Saturday, March 16, 2019


Weekend Roundup

Stories that caught folks' interest this week included an airplane that aims to crash, mass slaughter of Muslims in New Zealand, and the revelation that some rich people got caught trying to cheat their way into getting their kids enrolled by elite colleges (as opposed to the proper way, which is to give the colleges extra money). On the latter, I'd like to quote Elias Vlanton (on Facebook):

Missing the Forest for the Trees: A few rich people bribed their kids into elite colleges. So what? The real scandal is an educational system that favors rich students over poorer ones (regardless of color) from the first day of pre-K through crossing the graduation stage, diploma in hand. If every bribing parent is jailed, the real injustice of social inequality will remain. Ending it is the real task.

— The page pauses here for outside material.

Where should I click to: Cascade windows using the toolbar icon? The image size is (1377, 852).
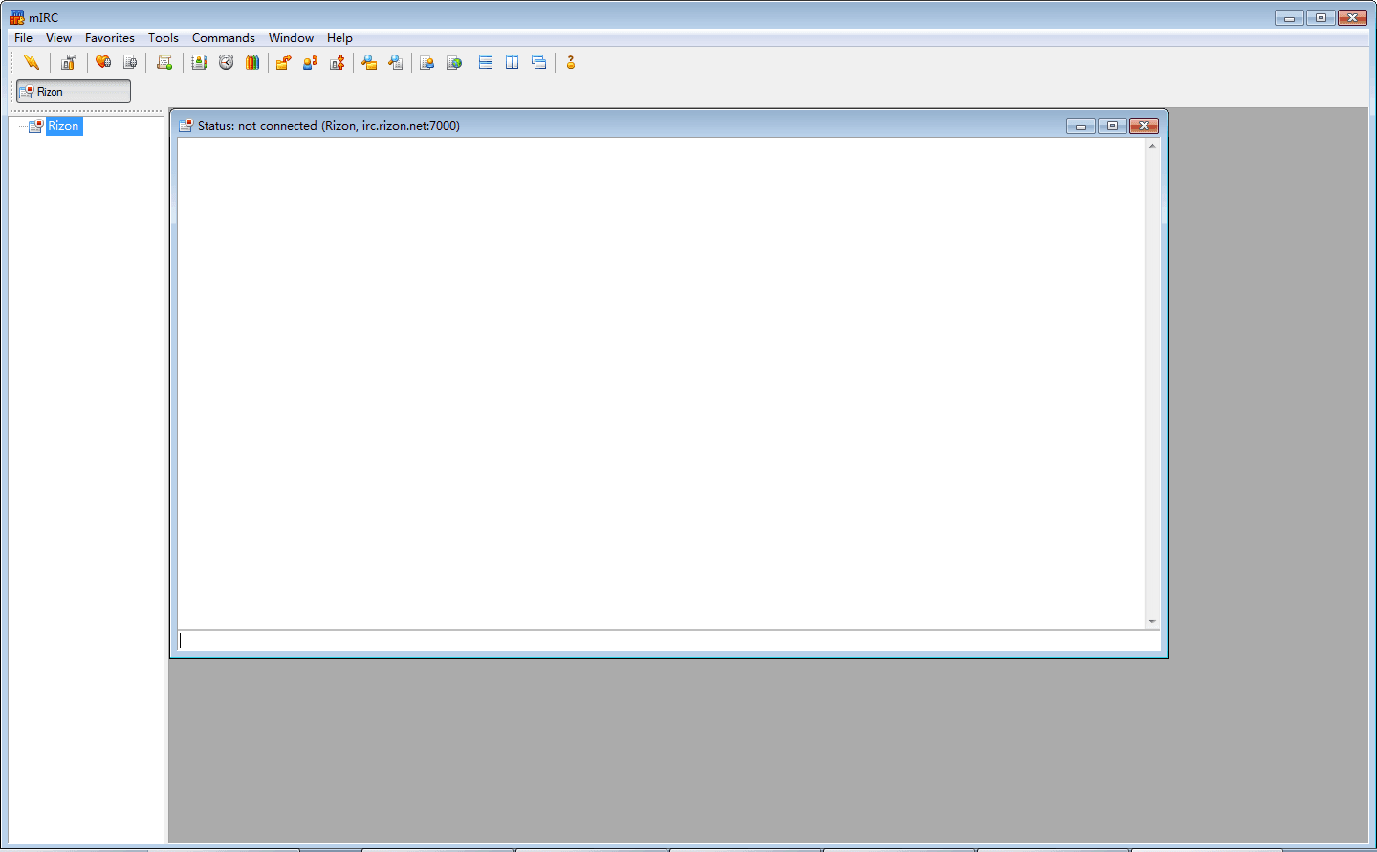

The post was accompanied by a photo of some of Elias's students, who look markedly different from the students caught up in this scandal. This seems to be one of the few crimes in America with a means test limiting it to the pretty rich. Actually, I feel a little sorry for the parents and children caught up in this fraud -- not so much for being victimized (although they were) as for the horrible pressures they put upon themselves to succeed in a world that is so rigorously rigged by the extreme inequality they nominally benefit from. I got a taste of their world when I transferred to Washington University back in 1973. That was the first time I met student who had spent years prepping for SATs that would assure entrance to one of the nation's top pre-med schools. It was also where I knew students who tried (and sometimes managed) to hire others to write papers and to take graduate school tests -- so I suppose you could say that was my first encounter with the criminal rich. I always thought it was kind of pathetic, but it really just reflects the desperation of a pseudo-meritocracy. And true as that was then, I'm sure it's much more desperate and vicious today.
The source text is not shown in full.